Can you put every line of the rows below into a numbered list, leaving out the blank lines?

* START INPUT ROWS *

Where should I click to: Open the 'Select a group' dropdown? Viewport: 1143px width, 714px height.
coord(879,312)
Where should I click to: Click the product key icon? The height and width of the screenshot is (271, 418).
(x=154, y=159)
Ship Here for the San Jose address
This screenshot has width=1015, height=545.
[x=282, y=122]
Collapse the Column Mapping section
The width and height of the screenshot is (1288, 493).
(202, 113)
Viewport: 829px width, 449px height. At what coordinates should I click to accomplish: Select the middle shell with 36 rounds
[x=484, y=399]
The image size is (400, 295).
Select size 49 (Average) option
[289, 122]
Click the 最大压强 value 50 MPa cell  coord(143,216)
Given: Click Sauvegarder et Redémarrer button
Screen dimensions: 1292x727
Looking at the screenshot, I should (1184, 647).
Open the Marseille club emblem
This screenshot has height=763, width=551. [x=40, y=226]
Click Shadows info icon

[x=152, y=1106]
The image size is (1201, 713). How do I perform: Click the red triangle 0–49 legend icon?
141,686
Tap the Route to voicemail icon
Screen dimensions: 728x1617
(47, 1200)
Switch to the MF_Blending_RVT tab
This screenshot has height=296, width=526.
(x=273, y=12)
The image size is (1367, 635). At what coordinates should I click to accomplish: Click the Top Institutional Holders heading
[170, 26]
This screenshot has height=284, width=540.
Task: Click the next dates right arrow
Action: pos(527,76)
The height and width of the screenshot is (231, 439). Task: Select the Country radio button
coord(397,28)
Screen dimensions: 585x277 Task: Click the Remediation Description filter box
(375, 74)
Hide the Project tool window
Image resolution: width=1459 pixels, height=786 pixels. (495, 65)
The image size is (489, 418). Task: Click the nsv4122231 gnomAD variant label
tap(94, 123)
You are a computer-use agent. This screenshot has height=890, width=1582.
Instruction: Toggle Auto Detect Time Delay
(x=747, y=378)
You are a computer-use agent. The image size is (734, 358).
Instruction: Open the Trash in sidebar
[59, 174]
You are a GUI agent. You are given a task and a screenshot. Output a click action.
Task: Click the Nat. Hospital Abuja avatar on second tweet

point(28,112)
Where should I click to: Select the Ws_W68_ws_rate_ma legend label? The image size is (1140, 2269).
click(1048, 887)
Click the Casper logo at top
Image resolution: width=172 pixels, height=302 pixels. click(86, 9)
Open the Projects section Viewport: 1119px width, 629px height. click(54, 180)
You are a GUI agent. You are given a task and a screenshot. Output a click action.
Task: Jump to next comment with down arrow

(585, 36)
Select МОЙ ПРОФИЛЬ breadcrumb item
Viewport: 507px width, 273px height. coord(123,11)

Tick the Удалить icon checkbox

* END INPUT ROWS *

WORKED ANSWER:
1. Where should I click to: Open the 'Select a group' dropdown? Viewport: 1143px width, 714px height.
2. coord(879,312)
3. Where should I click to: Click the product key icon? The height and width of the screenshot is (271, 418).
4. (x=154, y=159)
5. Ship Here for the San Jose address
6. This screenshot has width=1015, height=545.
7. [x=282, y=122]
8. Collapse the Column Mapping section
9. The width and height of the screenshot is (1288, 493).
10. (202, 113)
11. Viewport: 829px width, 449px height. At what coordinates should I click to accomplish: Select the middle shell with 36 rounds
12. [x=484, y=399]
13. The image size is (400, 295).
14. Select size 49 (Average) option
15. [289, 122]
16. Click the 最大压强 value 50 MPa cell  coord(143,216)
17. Given: Click Sauvegarder et Redémarrer button
18. Screen dimensions: 1292x727
19. Looking at the screenshot, I should (1184, 647).
20. Open the Marseille club emblem
21. This screenshot has height=763, width=551. [x=40, y=226]
22. Click Shadows info icon
23. [x=152, y=1106]
24. The image size is (1201, 713). How do I perform: Click the red triangle 0–49 legend icon?
25. 141,686
26. Tap the Route to voicemail icon
27. Screen dimensions: 728x1617
28. (47, 1200)
29. Switch to the MF_Blending_RVT tab
30. This screenshot has height=296, width=526.
31. (x=273, y=12)
32. The image size is (1367, 635). At what coordinates should I click to accomplish: Click the Top Institutional Holders heading
33. [170, 26]
34. This screenshot has height=284, width=540.
35. Task: Click the next dates right arrow
36. Action: pos(527,76)
37. The height and width of the screenshot is (231, 439). Task: Select the Country radio button
38. coord(397,28)
39. Screen dimensions: 585x277 Task: Click the Remediation Description filter box
40. (375, 74)
41. Hide the Project tool window
42. Image resolution: width=1459 pixels, height=786 pixels. (495, 65)
43. The image size is (489, 418). Task: Click the nsv4122231 gnomAD variant label
44. tap(94, 123)
45. You are a computer-use agent. This screenshot has height=890, width=1582.
46. Instruction: Toggle Auto Detect Time Delay
47. (x=747, y=378)
48. You are a computer-use agent. The image size is (734, 358).
49. Instruction: Open the Trash in sidebar
50. [59, 174]
51. You are a GUI agent. You are given a task and a screenshot. Output a click action.
52. Task: Click the Nat. Hospital Abuja avatar on second tweet
53. point(28,112)
54. Where should I click to: Select the Ws_W68_ws_rate_ma legend label? The image size is (1140, 2269).
55. click(1048, 887)
56. Click the Casper logo at top
57. Image resolution: width=172 pixels, height=302 pixels. click(86, 9)
58. Open the Projects section Viewport: 1119px width, 629px height. click(54, 180)
59. You are a GUI agent. You are given a task and a screenshot. Output a click action.
60. Task: Jump to next comment with down arrow
61. (585, 36)
62. Select МОЙ ПРОФИЛЬ breadcrumb item
63. Viewport: 507px width, 273px height. coord(123,11)
64. Tick the Удалить icon checkbox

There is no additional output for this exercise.